-- start of Data records --
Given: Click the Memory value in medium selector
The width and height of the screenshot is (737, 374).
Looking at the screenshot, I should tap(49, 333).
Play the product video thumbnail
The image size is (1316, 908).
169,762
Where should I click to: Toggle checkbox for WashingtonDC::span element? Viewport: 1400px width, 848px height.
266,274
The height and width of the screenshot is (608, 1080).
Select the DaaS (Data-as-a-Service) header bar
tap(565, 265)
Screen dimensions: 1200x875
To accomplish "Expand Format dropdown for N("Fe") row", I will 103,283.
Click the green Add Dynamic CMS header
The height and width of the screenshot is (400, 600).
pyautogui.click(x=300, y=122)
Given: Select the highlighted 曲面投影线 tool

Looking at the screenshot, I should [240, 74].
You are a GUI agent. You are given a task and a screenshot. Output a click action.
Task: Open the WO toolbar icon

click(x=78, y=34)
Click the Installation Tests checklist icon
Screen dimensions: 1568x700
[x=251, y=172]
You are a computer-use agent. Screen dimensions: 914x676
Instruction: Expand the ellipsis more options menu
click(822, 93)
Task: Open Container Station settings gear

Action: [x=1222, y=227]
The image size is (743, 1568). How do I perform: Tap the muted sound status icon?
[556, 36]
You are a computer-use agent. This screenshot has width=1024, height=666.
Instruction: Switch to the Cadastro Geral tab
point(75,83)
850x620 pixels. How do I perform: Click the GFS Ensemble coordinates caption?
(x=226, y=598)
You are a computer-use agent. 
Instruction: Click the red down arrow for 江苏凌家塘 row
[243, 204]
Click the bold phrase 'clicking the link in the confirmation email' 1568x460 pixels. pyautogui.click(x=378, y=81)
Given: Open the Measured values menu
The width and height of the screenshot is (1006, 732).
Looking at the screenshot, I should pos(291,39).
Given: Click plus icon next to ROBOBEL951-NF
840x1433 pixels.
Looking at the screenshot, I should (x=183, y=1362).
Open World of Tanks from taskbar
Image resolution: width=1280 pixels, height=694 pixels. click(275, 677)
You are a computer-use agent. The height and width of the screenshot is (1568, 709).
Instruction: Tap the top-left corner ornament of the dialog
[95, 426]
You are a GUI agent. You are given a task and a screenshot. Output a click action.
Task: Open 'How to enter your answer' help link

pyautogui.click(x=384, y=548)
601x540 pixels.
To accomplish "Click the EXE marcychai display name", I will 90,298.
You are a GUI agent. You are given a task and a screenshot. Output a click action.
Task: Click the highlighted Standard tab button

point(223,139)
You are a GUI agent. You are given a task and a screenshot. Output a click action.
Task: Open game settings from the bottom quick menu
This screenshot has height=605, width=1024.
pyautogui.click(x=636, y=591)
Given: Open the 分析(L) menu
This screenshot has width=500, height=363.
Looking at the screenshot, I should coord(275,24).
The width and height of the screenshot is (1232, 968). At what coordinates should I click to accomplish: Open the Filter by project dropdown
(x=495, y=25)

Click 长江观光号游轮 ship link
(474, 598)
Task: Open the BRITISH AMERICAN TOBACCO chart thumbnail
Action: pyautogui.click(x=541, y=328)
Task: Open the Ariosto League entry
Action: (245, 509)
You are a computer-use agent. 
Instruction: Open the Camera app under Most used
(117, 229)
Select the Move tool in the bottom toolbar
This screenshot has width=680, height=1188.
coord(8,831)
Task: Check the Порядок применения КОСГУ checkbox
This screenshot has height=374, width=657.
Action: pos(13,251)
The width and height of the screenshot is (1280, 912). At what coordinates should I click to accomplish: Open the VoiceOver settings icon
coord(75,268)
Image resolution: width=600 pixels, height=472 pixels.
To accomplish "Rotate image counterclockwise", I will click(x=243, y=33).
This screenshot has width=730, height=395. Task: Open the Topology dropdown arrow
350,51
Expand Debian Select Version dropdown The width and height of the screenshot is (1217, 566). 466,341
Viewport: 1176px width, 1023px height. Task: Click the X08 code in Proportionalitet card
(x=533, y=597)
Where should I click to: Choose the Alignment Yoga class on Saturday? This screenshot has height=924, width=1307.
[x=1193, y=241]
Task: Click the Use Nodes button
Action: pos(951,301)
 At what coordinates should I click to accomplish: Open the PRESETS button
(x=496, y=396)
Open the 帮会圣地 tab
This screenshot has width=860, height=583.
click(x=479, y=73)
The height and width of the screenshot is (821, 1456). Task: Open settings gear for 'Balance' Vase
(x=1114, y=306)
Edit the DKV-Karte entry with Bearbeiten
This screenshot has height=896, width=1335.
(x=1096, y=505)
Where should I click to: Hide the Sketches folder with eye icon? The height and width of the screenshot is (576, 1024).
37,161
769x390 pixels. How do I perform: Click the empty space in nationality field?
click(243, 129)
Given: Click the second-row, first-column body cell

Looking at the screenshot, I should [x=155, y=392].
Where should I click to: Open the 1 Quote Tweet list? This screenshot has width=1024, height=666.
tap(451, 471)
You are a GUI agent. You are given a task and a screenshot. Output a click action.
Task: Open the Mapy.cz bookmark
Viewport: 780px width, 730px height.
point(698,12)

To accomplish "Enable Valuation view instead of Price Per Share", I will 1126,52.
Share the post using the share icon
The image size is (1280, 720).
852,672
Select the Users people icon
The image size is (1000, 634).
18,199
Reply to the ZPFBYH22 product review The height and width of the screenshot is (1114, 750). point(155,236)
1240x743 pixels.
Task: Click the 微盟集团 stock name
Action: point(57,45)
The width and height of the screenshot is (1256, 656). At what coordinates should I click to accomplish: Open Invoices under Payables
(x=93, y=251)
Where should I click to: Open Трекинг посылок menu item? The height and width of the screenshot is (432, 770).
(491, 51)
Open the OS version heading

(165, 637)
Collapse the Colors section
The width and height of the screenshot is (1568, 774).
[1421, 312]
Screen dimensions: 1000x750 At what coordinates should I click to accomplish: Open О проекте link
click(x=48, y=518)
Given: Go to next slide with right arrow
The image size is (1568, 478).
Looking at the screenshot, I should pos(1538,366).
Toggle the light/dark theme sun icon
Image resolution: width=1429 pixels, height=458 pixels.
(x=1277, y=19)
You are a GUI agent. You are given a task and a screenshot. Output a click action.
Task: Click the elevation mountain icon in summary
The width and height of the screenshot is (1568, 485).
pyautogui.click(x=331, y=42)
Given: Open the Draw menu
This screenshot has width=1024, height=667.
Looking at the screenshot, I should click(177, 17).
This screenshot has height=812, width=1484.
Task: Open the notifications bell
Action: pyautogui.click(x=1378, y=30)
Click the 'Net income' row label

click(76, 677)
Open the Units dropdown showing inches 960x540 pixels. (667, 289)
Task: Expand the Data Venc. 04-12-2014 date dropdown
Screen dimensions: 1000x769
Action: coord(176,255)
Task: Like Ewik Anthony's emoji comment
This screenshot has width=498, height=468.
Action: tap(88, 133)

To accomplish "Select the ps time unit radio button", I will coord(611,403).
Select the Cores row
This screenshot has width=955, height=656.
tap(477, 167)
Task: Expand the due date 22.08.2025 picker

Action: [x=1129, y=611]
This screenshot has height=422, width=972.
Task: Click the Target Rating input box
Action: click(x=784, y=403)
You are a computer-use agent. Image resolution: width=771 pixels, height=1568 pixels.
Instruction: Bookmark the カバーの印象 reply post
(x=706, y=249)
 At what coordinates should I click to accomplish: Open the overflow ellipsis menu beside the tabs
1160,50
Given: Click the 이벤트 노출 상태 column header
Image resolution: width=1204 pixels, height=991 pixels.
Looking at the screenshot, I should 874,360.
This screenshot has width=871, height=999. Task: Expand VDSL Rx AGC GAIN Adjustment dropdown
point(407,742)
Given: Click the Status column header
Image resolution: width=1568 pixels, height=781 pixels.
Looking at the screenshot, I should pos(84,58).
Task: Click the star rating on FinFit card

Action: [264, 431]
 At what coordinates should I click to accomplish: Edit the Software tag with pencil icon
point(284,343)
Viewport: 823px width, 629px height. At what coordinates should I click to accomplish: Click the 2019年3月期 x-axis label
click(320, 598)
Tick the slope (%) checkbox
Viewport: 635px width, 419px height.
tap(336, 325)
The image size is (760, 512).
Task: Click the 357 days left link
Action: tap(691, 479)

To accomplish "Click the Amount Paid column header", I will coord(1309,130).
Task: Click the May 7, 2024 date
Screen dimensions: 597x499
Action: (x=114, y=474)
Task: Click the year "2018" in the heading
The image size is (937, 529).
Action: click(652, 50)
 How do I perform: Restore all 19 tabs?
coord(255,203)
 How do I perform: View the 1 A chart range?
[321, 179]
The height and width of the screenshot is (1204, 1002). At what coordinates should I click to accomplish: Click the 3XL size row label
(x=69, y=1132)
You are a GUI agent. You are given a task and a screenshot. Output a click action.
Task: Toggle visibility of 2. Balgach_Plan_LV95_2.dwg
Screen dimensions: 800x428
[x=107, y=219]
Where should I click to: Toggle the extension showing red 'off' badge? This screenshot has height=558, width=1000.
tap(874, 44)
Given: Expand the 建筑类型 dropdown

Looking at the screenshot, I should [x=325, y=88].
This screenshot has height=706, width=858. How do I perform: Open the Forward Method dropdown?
-- end of Data records --
● Task details: Echo the material above from the line containing "You are a computer-use agent. This" up to and including the line containing "pyautogui.click(x=384, y=548)".

● Written reply:
You are a computer-use agent. This screenshot has width=1024, height=666.
Instruction: Switch to the Cadastro Geral tab
point(75,83)
850x620 pixels. How do I perform: Click the GFS Ensemble coordinates caption?
(x=226, y=598)
You are a computer-use agent. 
Instruction: Click the red down arrow for 江苏凌家塘 row
[243, 204]
Click the bold phrase 'clicking the link in the confirmation email' 1568x460 pixels. pyautogui.click(x=378, y=81)
Given: Open the Measured values menu
The width and height of the screenshot is (1006, 732).
Looking at the screenshot, I should pos(291,39).
Given: Click plus icon next to ROBOBEL951-NF
840x1433 pixels.
Looking at the screenshot, I should (x=183, y=1362).
Open World of Tanks from taskbar
Image resolution: width=1280 pixels, height=694 pixels. click(275, 677)
You are a computer-use agent. The height and width of the screenshot is (1568, 709).
Instruction: Tap the top-left corner ornament of the dialog
[95, 426]
You are a GUI agent. You are given a task and a screenshot. Output a click action.
Task: Open 'How to enter your answer' help link

pyautogui.click(x=384, y=548)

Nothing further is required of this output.